What Hollywood shows you:
What you would actually see, smack in the densest part of the Main Belt - none of which are asteroids (shopped from an Apollo photo):
Let's put it this way: The near-Earth space through which the space station and satellites orbit is practically packed solid with debris and orbital equipment compared to the asteroid belt. You would have to be traveling at a substantial fraction of the speed of light around the Main Belt - not just through it - to face the same collision dangers that astronauts face moving around at orbital speeds a few hundred kilometers above the Earth's surface. This is why space probes to the asteroid belt, like Dawn, have to have their paths carefully planned: If Star Wars were reality, we could just send probes out randomly and they'd fly past all sorts of interesting objects just by chance. But that's never going to happen: You could send a million probes out on random trajectories into the belt and statistically not one of them would ever get close enough to a sizable object to get detailed imagery.

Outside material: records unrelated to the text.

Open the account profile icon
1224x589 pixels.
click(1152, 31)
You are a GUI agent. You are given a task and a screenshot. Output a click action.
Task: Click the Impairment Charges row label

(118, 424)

14. The Big Bang wasn't a bang, and it didn't start at the first instant of the universe.
At first the universe was just a very dense, compact "soup" that expanded relatively slowly, but then it reached a critical point where it suddenly expanded very, very fast. Nothing was "pushing" the matter outward - space itself was expanding and pulling it along. So the term "Big Bang" was just a bit of theatrics. It inflated, not exploded - and contrary to what most people think, it wasn't thought to have been at the first instant.
15. Rockets don't need a surface to push against. (Suggested by Gooserock)
Many people see rockets taking off from the ground and make the inaccurate conclusion that a rocket needs a surface to push against in order to get going. That's not really the case, and it doesn't actually even help to have such a surface. The one and only thing causing a rocket to move is the fact that it's spewing plasma out the back - once that plasma leaves the rocket nozzle, it has no further effect on the rocket. The fact that it hits the ground after leaving is no help, and in fact is actually a problem, because without designing channels beneath the launch pad for the plasma to escape into, it would just blow back up at the rocket and blow it up. We've all heard "every action has a reaction," and that's basically all that rockets do - they spit plasma out the back because doing so causes the rest of the rocket to build up forward momentum.
16. There is no "Earthrise" seen from the lunar surface. (Suggested by pucklady)
What people may not know about the famous "Earthrise" images and films from the Apollo missions is that these were taken from lunar orbit, and the apparent motion of Earth relative to the lunar horizon is only occurring because the Apollo spacecraft is moving. In fact, since the Moon is tidally locked to Earth, and thus only ever shows one face to it, Earth doesn't really change position in the Near Side lunar sky, and is never visible from the Far Side. To change Earth's position in the sky from the surface, you would have to travel to another region. Astronomers hope to eventually use this fact to their advantage by having observatories on the Far Side that would be completely shielded from the radio noise of Earth.
9:24 PM PT: Some have expressed reservations about the Big Bang - namely, that it's a separate topic from a subsequent inflationary epoch. This is actually somewhat the point - people mistake inflation for the Big Bang, and think they were one event.